Can You Really Get A Tan By Taking A Pill?

Some people would go to great lengths to achieve the perfect tan. Whether applying a skin-staining lotion once a week or risking their health while lying in a tanning bed every day, there is a psychological obsession attached to the desire for tan skin that will have some people trying anything and everything to get it. In fact, over 7 million U.S. adults still use tanning beds in 2022, according to The American Academy of Dermatology, despite the staggering skin cancer statistics that come along with the practice. 

When tanning pills hit the market a few decades ago claiming they could help anyone achieve a bronzed complexion without UV exposure or annoyingly sticky serums, it's no surprise many people wanted to give them a try (via These tanning pills don't help you produce melanin, giving you a natural tan. Instead, they contain a large amount of skin-dyeing ingredients that are said to give a bronzed glow all year. But, do they work? And most importantly, are they safe?

They may work, but not in the way you would hope

Most tanning pills, like the ones sold by My Tan, are said to give a healthy tan in about two weeks after taking the first dose. And while you may notice your skin change color within that time frame, it may not be the natural bronzed glow you hoped for. In fact, it could turn you an unsightly orange color instead.

This is because one of the main additives in tanning pills is called canthaxanthin, which, according to the U.S. Food and Drug Administration, can give the skin a shade ranging from "orange to brownish," depending on the person. While canthaxanthin can be found in other foods in smaller doses and is FDA-approved for that use, tanning pills contain more significant amounts and are not approved by the FDA.
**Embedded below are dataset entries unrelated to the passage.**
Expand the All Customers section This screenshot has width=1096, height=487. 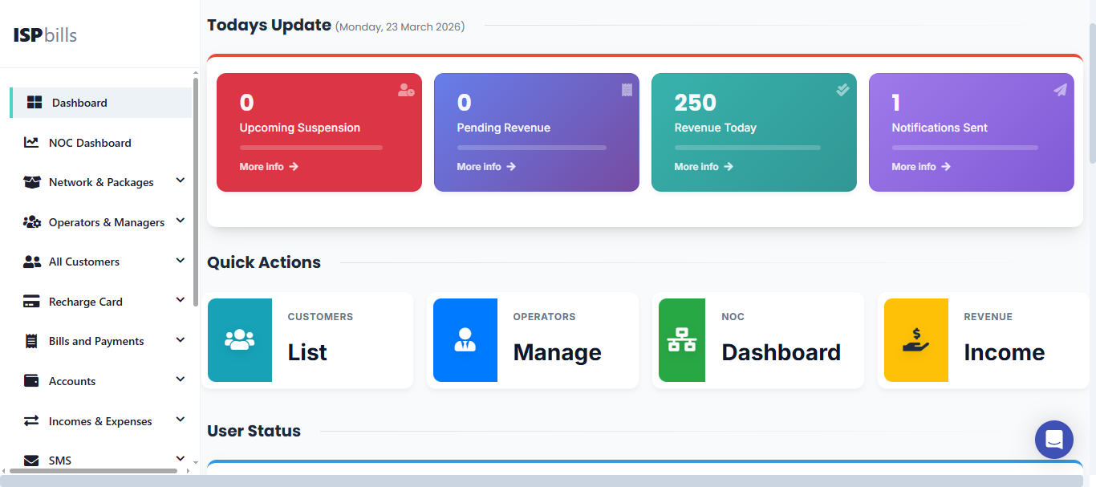pos(180,260)
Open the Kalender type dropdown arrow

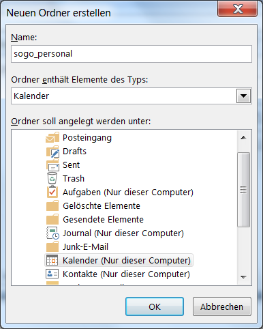(x=243, y=96)
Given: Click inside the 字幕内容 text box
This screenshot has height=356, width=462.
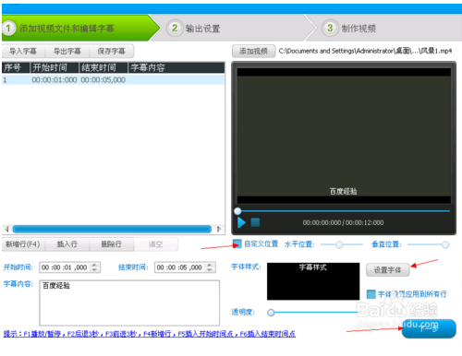Looking at the screenshot, I should pyautogui.click(x=129, y=303).
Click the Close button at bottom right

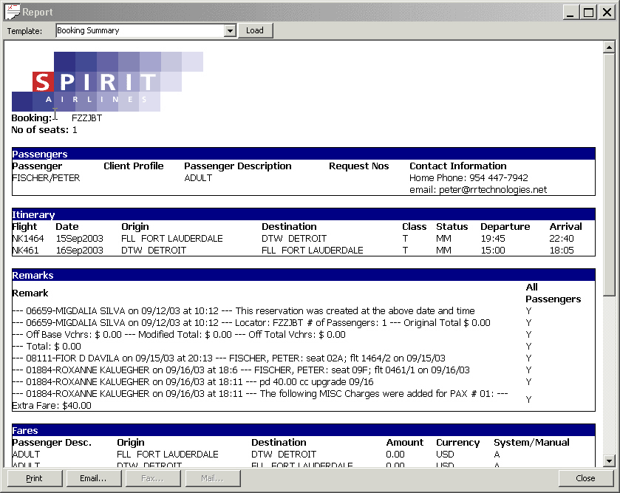click(585, 478)
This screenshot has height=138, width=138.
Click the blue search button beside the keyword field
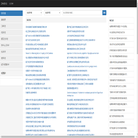coord(104,13)
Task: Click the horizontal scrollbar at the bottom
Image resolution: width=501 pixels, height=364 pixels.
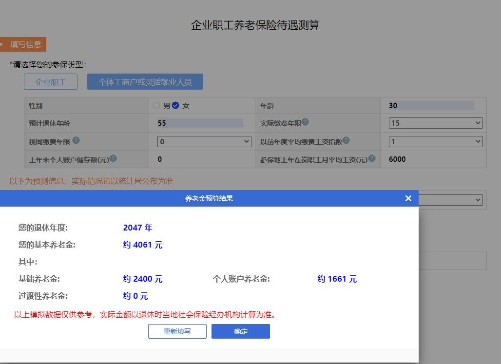Action: pyautogui.click(x=210, y=361)
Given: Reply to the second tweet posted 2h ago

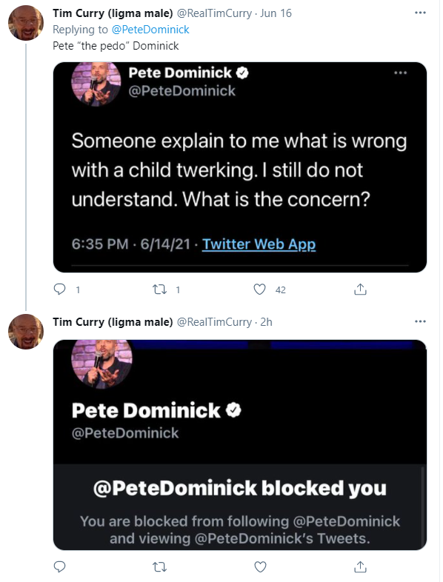Looking at the screenshot, I should (60, 566).
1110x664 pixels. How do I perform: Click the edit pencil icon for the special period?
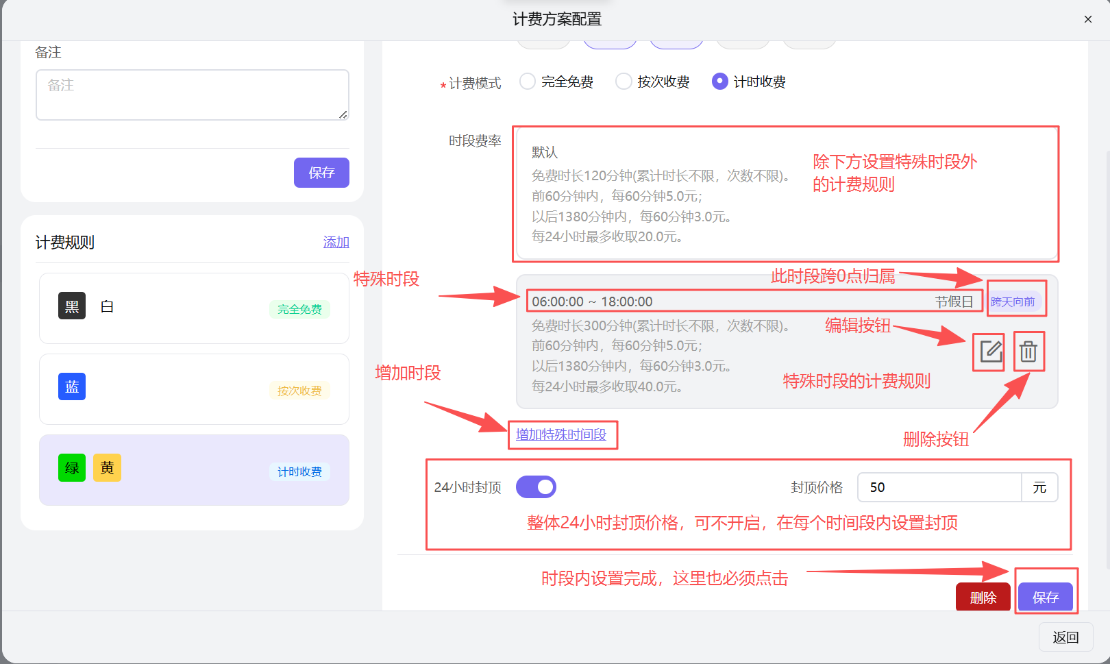989,352
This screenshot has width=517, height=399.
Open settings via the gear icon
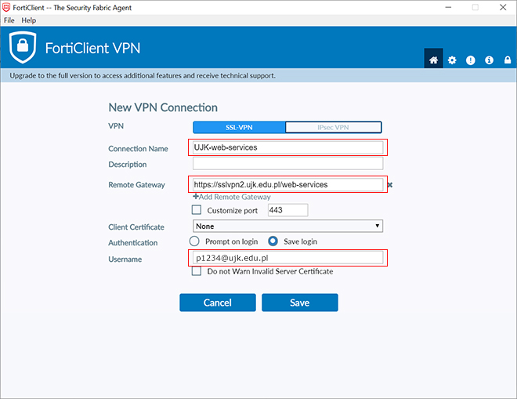click(452, 60)
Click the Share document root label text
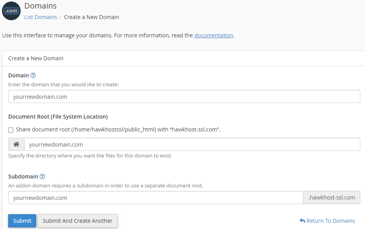This screenshot has height=229, width=365. coord(118,129)
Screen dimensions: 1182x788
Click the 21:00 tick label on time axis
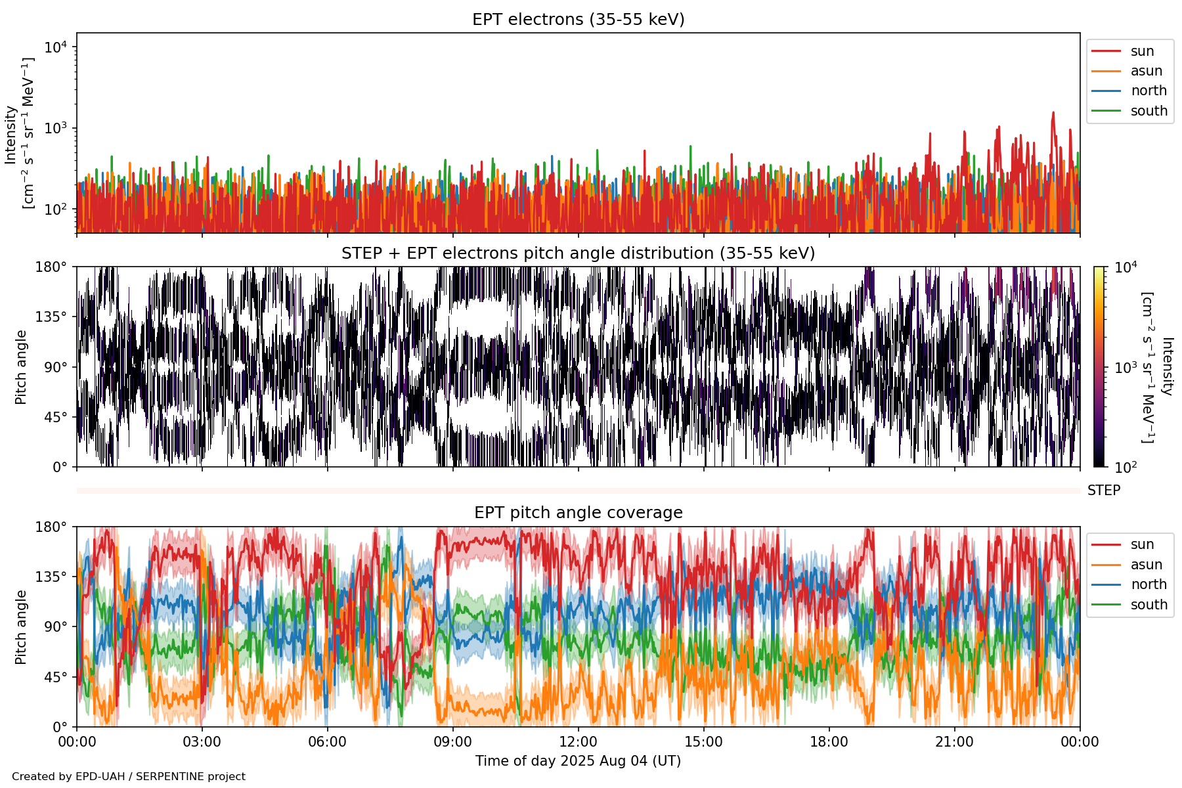coord(954,742)
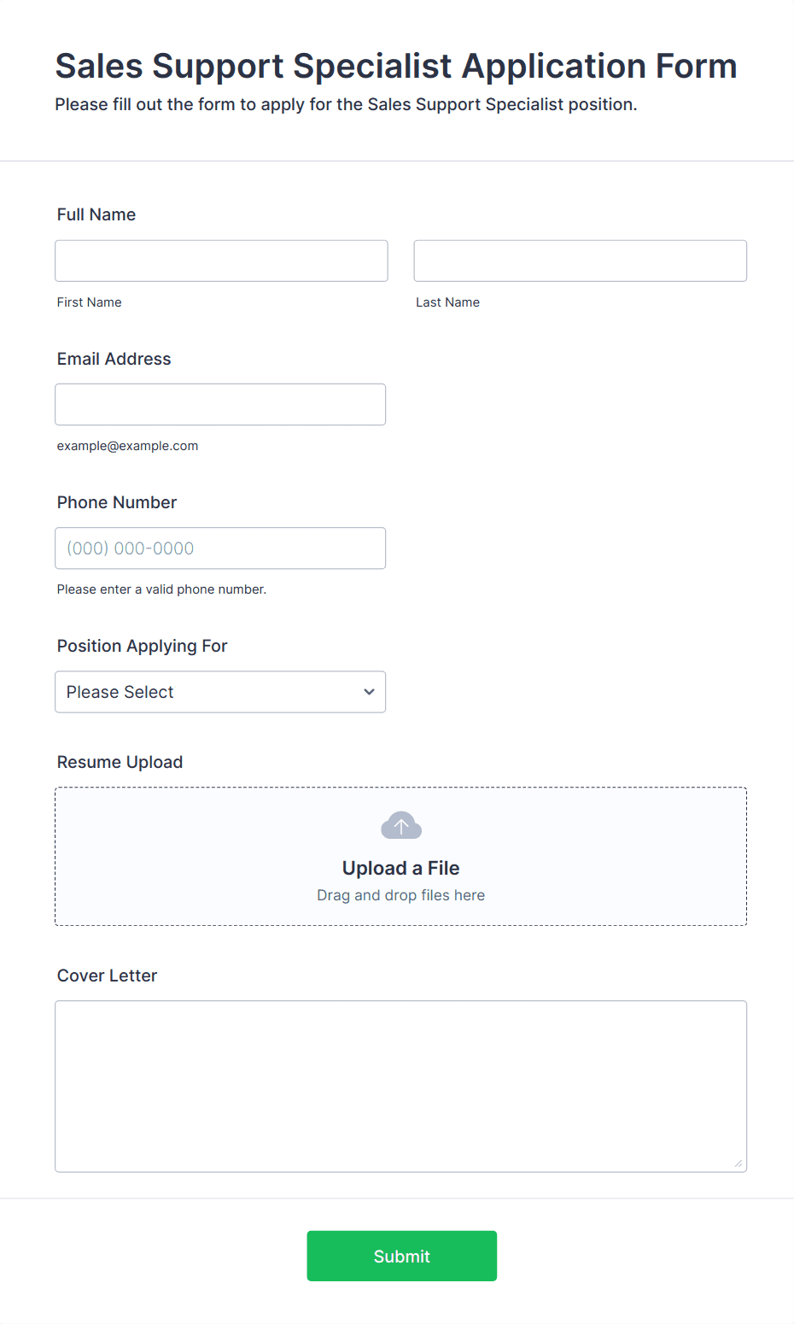Submit the application form
This screenshot has height=1324, width=794.
pos(402,1256)
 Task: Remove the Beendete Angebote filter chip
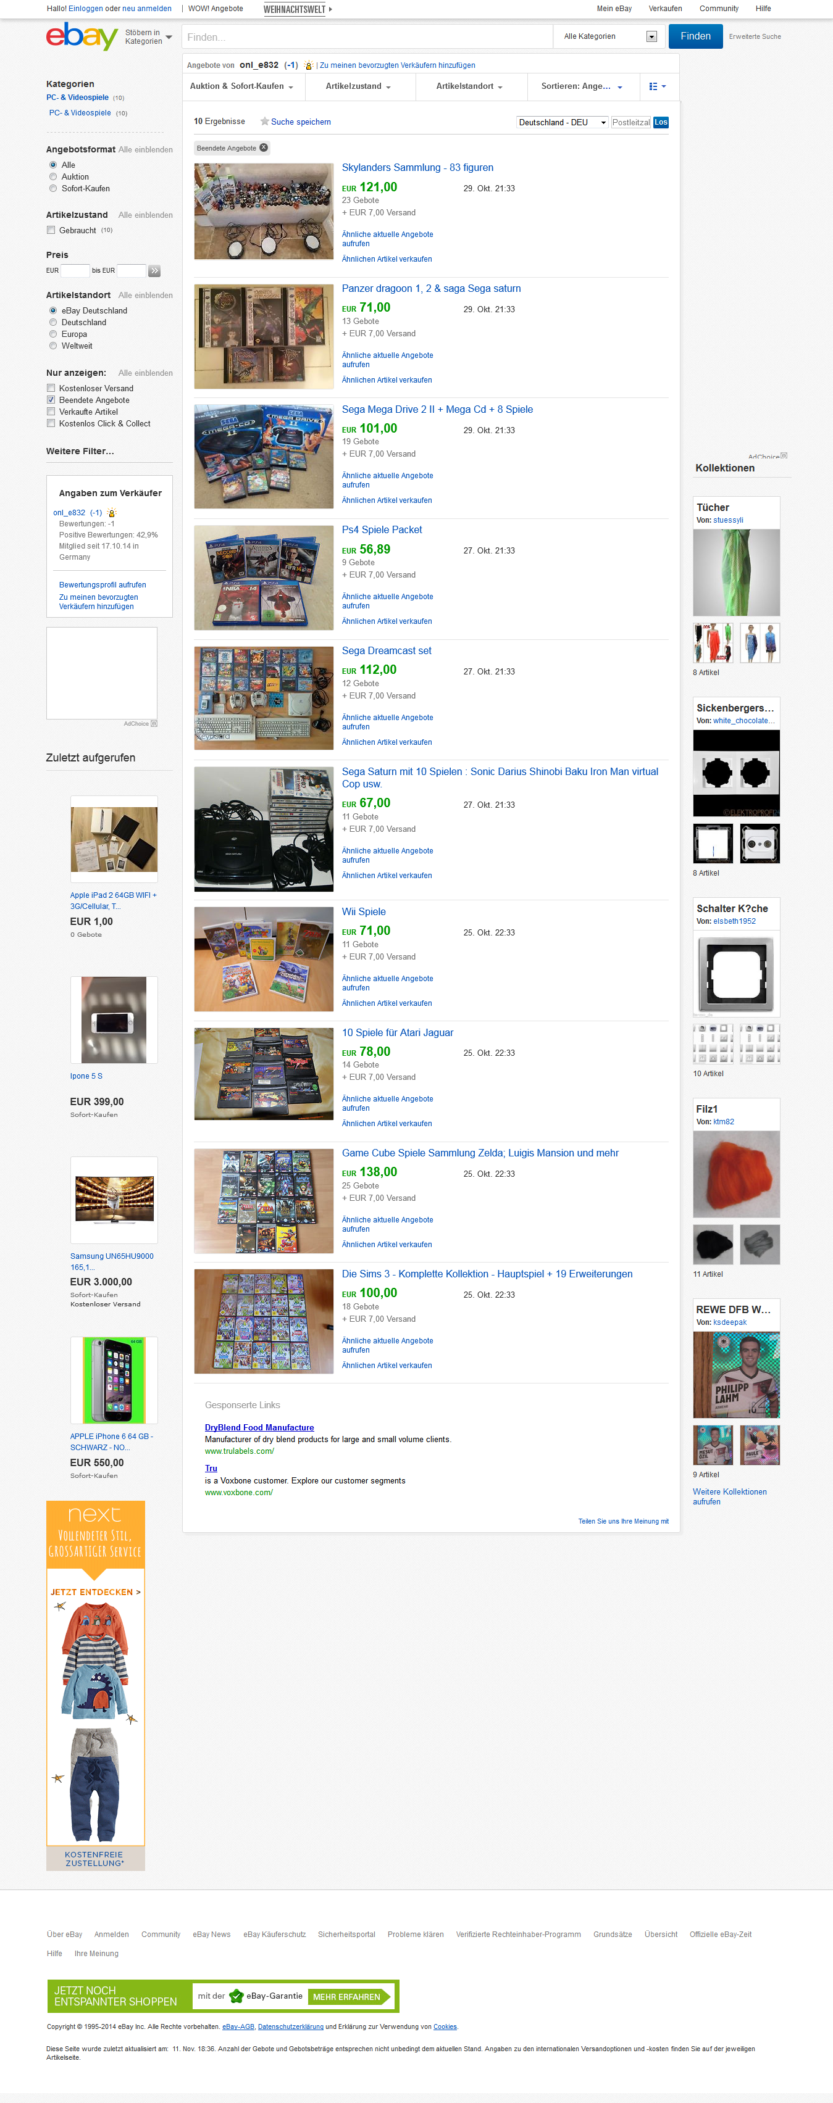pyautogui.click(x=263, y=148)
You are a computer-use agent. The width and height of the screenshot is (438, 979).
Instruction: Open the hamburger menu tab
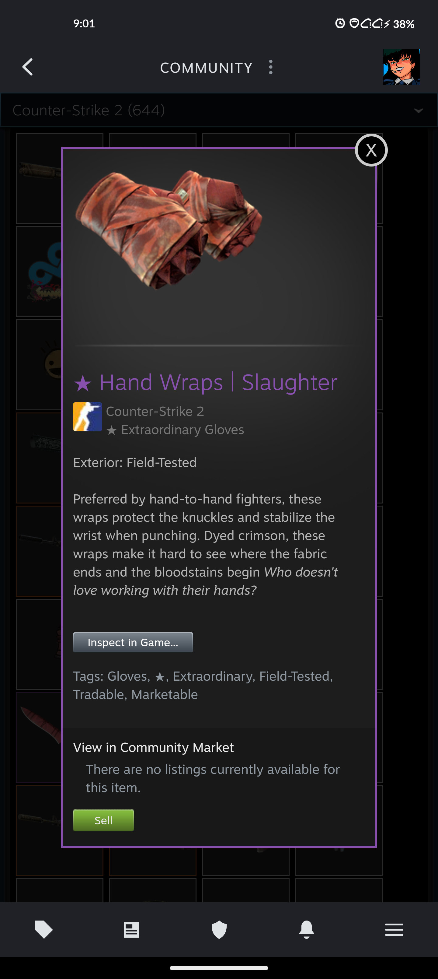coord(394,930)
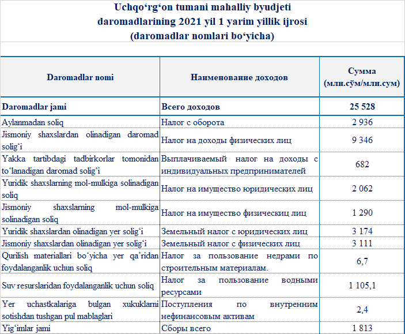Viewport: 405px width, 334px height.
Task: Select the amount 1 290 cell
Action: pos(362,213)
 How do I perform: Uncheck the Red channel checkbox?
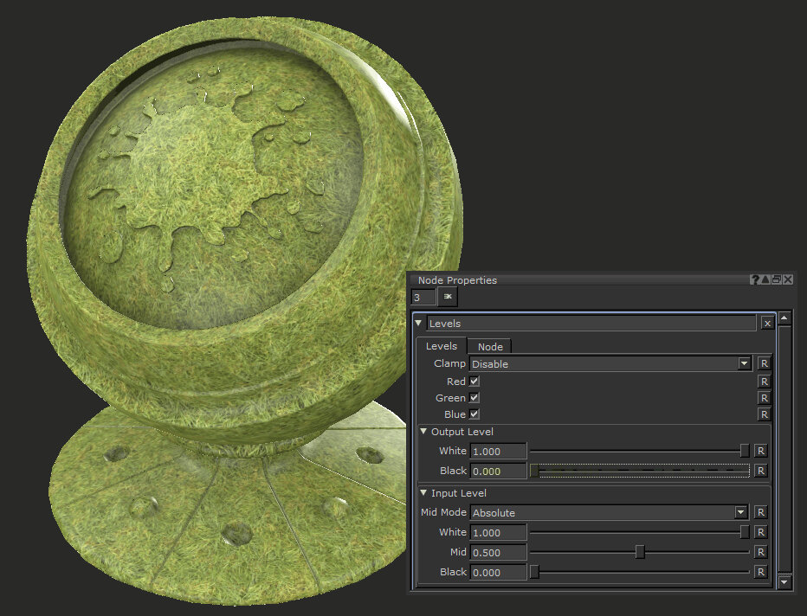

While some natural-based tanning pills don't include canthaxanthin and may be considered "safer" alternatives, the ingredients list is usually compromised of "a bunch of common, everyday vitamins," per, thus leading to the conclusion that natural tanning pills won't help you achieve a tan.

Are tanning pills safe?

Since tanning pills aren't FDA-approved, you would be taking them at your own risk — and the risks can be pretty serious. The tanning pills containing canthaxanthin have led to reactions including vision changes and loss, skin disorders, liver damage, and gastrointestinal issues (via Healthline). You may also develop orange skin, and even though that side effect won't hurt you physically, it may not be the look you were going for.

Some people who used the tanning pills even formed crystals in their eyes, known as "canthaxanthin-induced retinopathy," which may take over a year to heal (via U.S. Food and Drug Administration). What's more, according to Healthline, canthaxanthin can last up to seven years in the body, so even if you stop taking the pills, you can still experience some of the side effects long after your last dose. While many people want tan skin, sometimes the best options for your health are sticking to at-home spray tanning or embracing the natural skin you were born with.